Par conséquent, vous devez veiller à ne pas trop forcer la pratique, sans pour autant la relâcher trop non plus. Trouvez la Voie du Milieu qui est parfaitement juste. Tandis que vous pratiquez ainsi, vous pourrez voir à quoi ressemble l’esprit quand il est guidé par l’attention et la sagesse et, à ce moment-là, vous ferez l’effort de le maintenir dans cet état en continu. C’est alors que l’esprit aura l’occasion de s’arrêter et d’être immobile, stable et centré, pendant de longues périodes jusqu’à ce que cet état lui soit devenu habituel.

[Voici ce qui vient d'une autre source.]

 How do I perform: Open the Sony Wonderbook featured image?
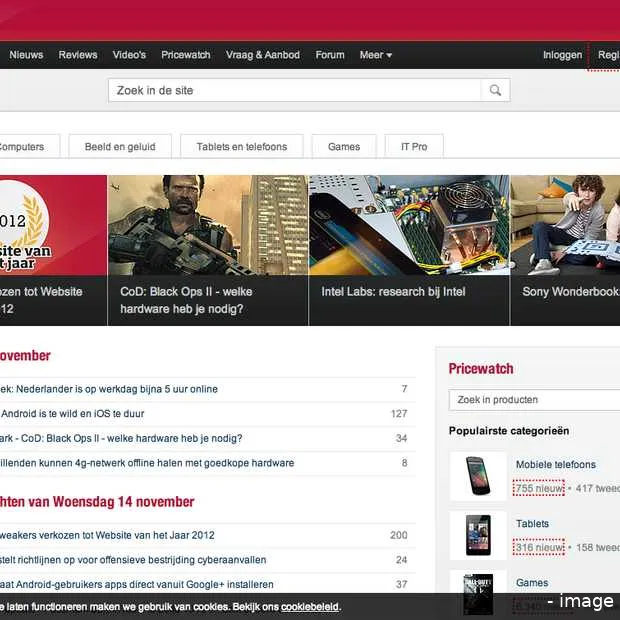point(565,225)
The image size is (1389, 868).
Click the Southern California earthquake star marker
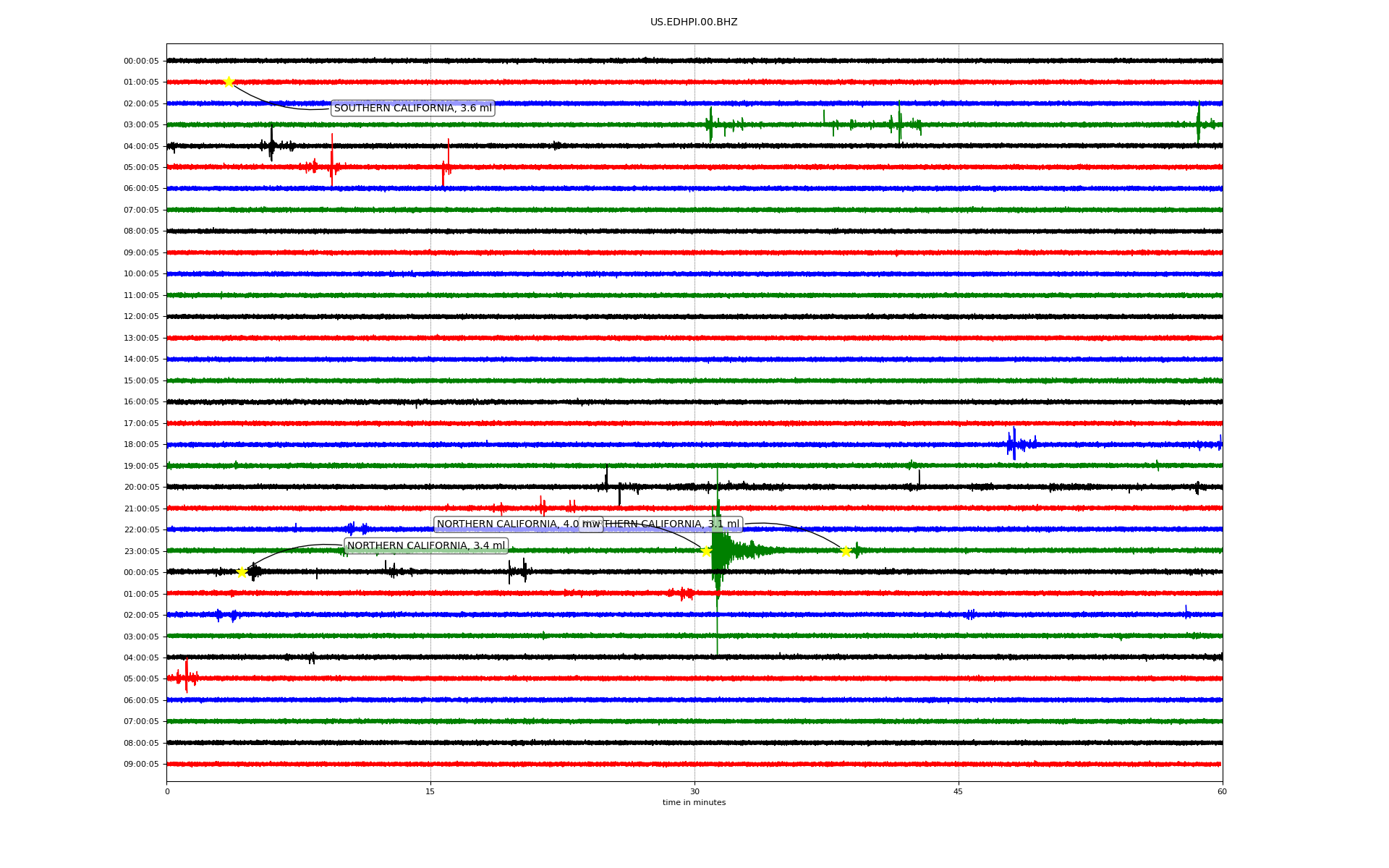tap(229, 82)
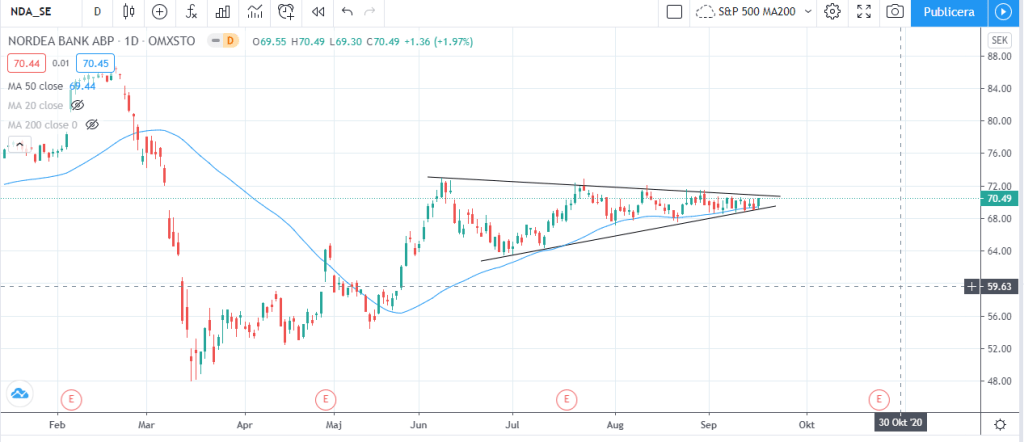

Il y a cependant certains domaines où nous devons forcer l’esprit et être fermes avec lui. Si nous sommes faibles et indolents, que nous cédons généralement à tous nos désirs, nous n’aurons aucune chance de succès ; continuer à leur céder ne fera que renforcer cette habitude. Il faut donc utiliser la force ; la force de la volonté ainsi que la force de l’attention et de la sagesse. Même si vous en arrivez à devoir mettre votre vie en jeu, vous devez être disposé à le faire. Quand le moment arrive pour vous d’être vraiment sérieux, vous devez tenir bon jusqu’à la victoire. Si vous ne gagnez pas, n’abandonnez pas. Persévérez ! Faites une promesse, prenez un engagement pour vous forcer à dépasser vos désirs obstinés de gratification sensorielle qui vous tentent et vous éloignent de la voie.

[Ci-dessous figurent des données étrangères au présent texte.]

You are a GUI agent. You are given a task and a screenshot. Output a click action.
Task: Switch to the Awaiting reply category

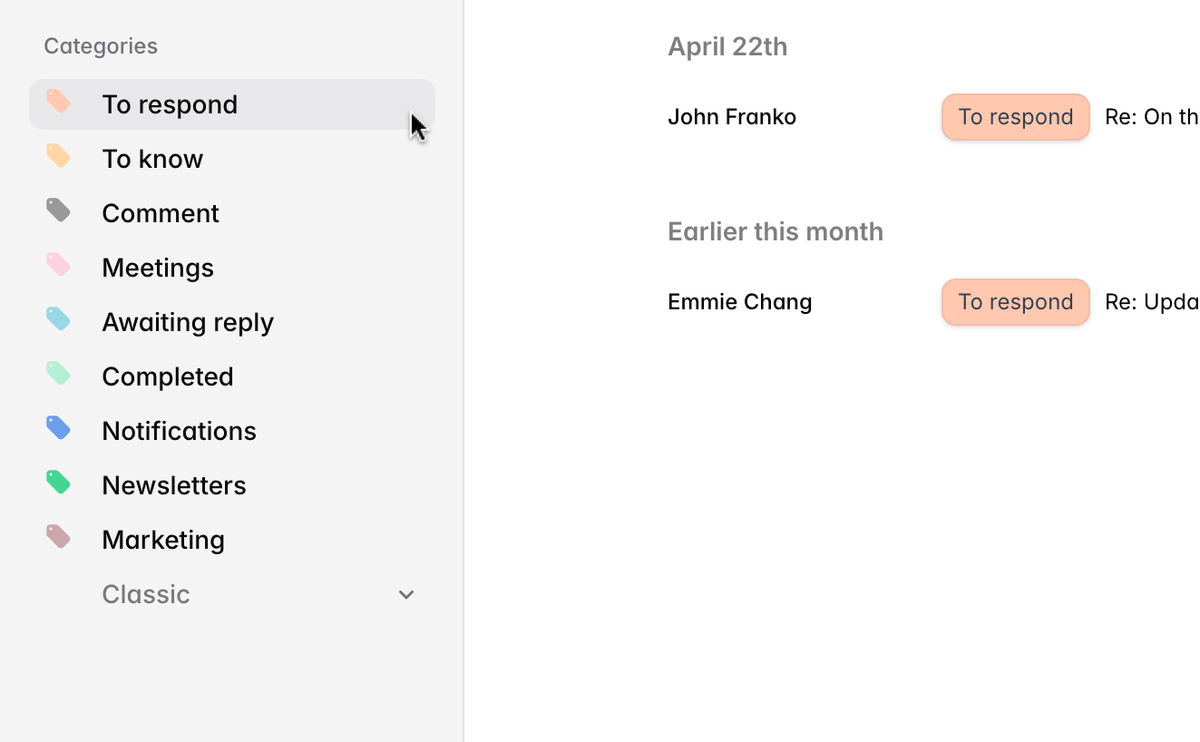187,322
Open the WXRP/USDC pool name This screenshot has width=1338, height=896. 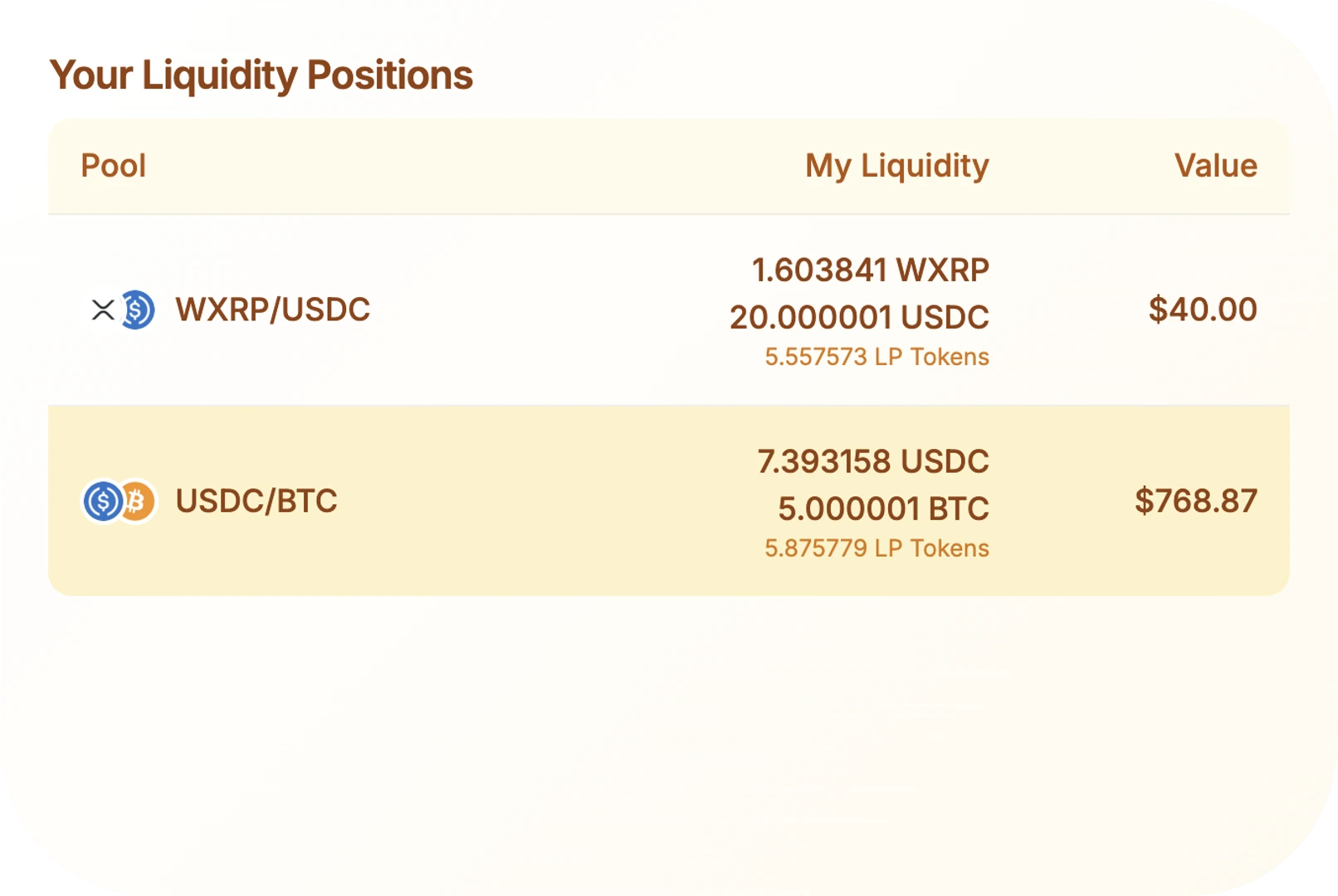(272, 310)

Si vous êtes faible et que vous cédez au premier plaisir qui se présente, quand le désir se présentera, vous tomberez dans son piège. Si vous vous laissez souvent tenter par vos envies, cela deviendra habituel car les pollutions mentales sont toujours à l’affut d’une occasion de vous tenter, de vous stimuler. Quand on essaie de se libérer d’une accoutumance – au café, à la cigarette ou à la viande – c’est difficile parce que l’envie revient toujours nous tenter : « Prends-en juste un peu. Juste pour goûter. Ce n’est pas bien grave. » Le désir sait comment nous leurrer, exactement comme le poisson se fait prendre par un leurre qui dissimule l’hameçon : au début, il n’en mange qu’un petit peu puis encore un petit peu et encore jusqu’à, inévitablement, se faire prendre. Les démons des pollutions mentales nous cernent de tous côtés. Une fois que nous cédons à leurs délicieuses saveurs, nous sommes certains de nous faire prendre à l’hameçon. Nous avons beau nous démener et nous débattre, nous ne pouvons pas nous libérer.

Vous devez réaliser que vaincre vos ennemis – les désirs et les pollutions qui obstruent le cœur et l’esprit – n’est pas une mince affaire. Cette bataille n’a rien d’ordinaire. Vous ne pouvez pas vous permettre d’être faible ou indolent mais vous devez aussi savoir évaluer votre force. Les pollutions mentales et les désirs ont la puissance de démons ; vous devez donc apprendre à exercer vos efforts au mieux pour les vaincre et les détruire.